* [Texto del ejercicio]

Es conocido el supuesto, prejuicioso y añorante, de que todo tiempo pasado fue mejor, que se alimenta de aquello que nos asegura que más vale lo malo conocido que lo bueno por conocer, sin que sea posible aseverar estas afirmaciones.
De los usos y costumbres que nos imbuyeron en nuestra infancia hasta los que practicamos hoy en día, existe una diferencia abismal: la dictadura ya no se refugia bajo palio, las calles han dejado de ser una prolongación de las iglesias, aunque persisten nombres e imágenes veneradas por doquier, y no es imprescindible saludar santiguándose o con el brazo en alto.
Los añorantes de estas costumbres se niegan a reconocer que el país ha cambiado y que efectivamente se ha liberado de una parafernalia hueca que nunca representó el espíritu ni la esencia de una tierra y unas gentes que, sometidas, no podían manifestar su libre albedrío ni su genio creador, porque detrás de las prohibiciones y las imposiciones permanecía amordazada la capacidad genuina de vivir y de expresarse ajenos a los moldes oficiales.
La excusa nacional-católica se escudaba siempre en que se hacía todo por el bien de nuestras almas, es decir, por la salvación del pueblo que era de Dios y de los dirigentes, sin echar cuentas en que ese pueblo no se encontraba feliz con ese Dios muy manejado por humanos, ni con esos dirigentes, y que lo mismo le apetecía más acogerse al amparo de otros salvadores más tolerantes y flexibles.

[Entradas de datos guardadas]
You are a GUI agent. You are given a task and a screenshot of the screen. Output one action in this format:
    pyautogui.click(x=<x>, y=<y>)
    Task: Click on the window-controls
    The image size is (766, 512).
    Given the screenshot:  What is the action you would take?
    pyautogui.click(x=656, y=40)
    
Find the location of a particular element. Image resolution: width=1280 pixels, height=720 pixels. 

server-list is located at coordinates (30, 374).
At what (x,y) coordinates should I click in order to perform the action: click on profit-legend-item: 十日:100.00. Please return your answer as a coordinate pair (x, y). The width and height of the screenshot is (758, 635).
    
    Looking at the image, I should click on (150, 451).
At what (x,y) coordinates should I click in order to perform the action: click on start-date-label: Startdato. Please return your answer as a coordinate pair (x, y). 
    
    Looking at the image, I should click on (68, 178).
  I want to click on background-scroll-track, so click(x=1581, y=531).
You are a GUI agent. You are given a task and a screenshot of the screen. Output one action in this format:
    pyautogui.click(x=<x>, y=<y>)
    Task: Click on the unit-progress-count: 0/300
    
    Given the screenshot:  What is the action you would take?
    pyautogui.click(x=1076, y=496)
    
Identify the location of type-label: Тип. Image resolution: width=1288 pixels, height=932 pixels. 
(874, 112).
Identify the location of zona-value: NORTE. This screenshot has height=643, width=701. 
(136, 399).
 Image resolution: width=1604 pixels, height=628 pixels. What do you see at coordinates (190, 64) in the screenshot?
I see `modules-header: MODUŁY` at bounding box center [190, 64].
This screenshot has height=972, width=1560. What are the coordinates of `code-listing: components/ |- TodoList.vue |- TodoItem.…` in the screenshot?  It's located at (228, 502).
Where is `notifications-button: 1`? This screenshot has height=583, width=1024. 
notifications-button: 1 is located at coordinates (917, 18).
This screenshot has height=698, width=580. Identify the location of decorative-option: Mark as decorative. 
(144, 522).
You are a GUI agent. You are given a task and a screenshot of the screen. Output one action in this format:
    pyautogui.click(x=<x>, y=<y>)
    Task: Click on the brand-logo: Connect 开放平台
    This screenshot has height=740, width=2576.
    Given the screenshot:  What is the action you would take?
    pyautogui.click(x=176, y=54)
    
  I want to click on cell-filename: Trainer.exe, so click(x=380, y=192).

* [Objetivo del ejercicio] Escribe sin ningún cambio el pasaje del texto sobre la añoranza del pasado que empieza en "La excusa nacional-católica" y termina en "tolerantes y flexibles.".

* [Respuesta a la tarea]
La excusa nacional-católica se escudaba siempre en que se hacía todo por el bien de nuestras almas, es decir, por la salvación del pueblo que era de Dios y de los dirigentes, sin echar cuentas en que ese pueblo no se encontraba feliz con ese Dios muy manejado por humanos, ni con esos dirigentes, y que lo mismo le apetecía más acogerse al amparo de otros salvadores más tolerantes y flexibles.